#### [DATA FOR THIS EXERCISE]
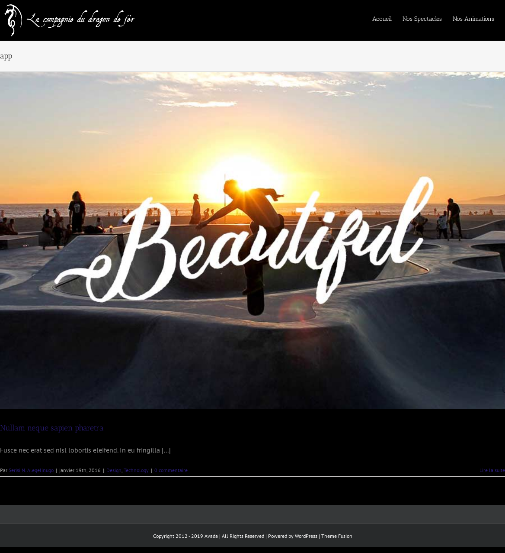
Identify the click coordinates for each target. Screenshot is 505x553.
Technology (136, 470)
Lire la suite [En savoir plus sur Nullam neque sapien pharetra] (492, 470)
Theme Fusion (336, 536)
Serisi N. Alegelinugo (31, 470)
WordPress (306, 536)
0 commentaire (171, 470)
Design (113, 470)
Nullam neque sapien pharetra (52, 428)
* * *
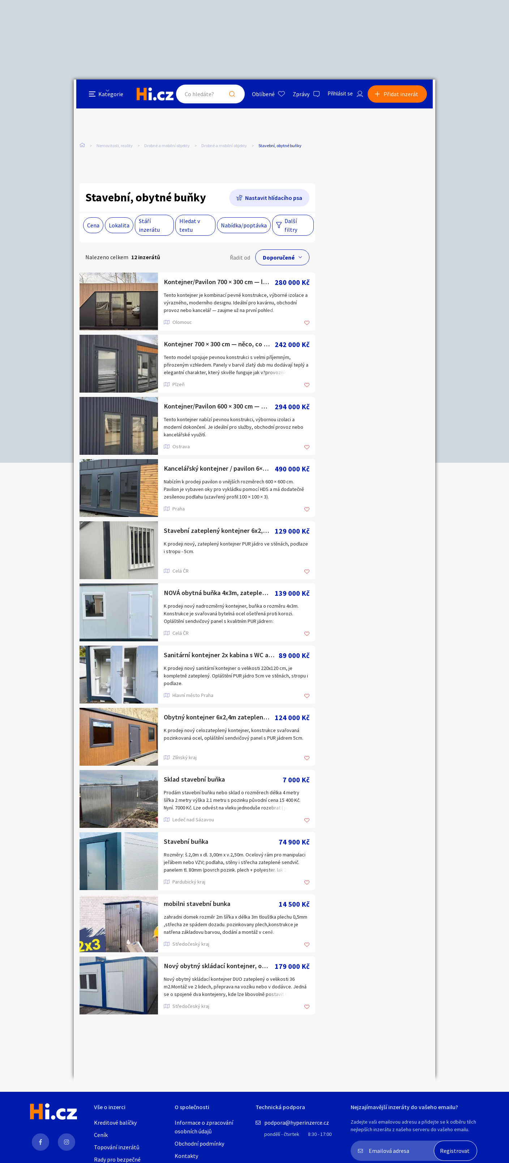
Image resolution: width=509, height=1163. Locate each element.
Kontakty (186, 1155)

#### [THE EXERCISE]
Copy the data lines word for word, starting at the line containing "Identify the click" and ending after the line containing "Design (113, 470)".

#### [RESPONSE]
Identify the click coordinates for each target. Screenshot is 505x553.
Technology (136, 470)
Lire la suite [En savoir plus sur Nullam neque sapien pharetra] (492, 470)
Theme Fusion (336, 536)
Serisi N. Alegelinugo (31, 470)
WordPress (306, 536)
0 commentaire (171, 470)
Design (113, 470)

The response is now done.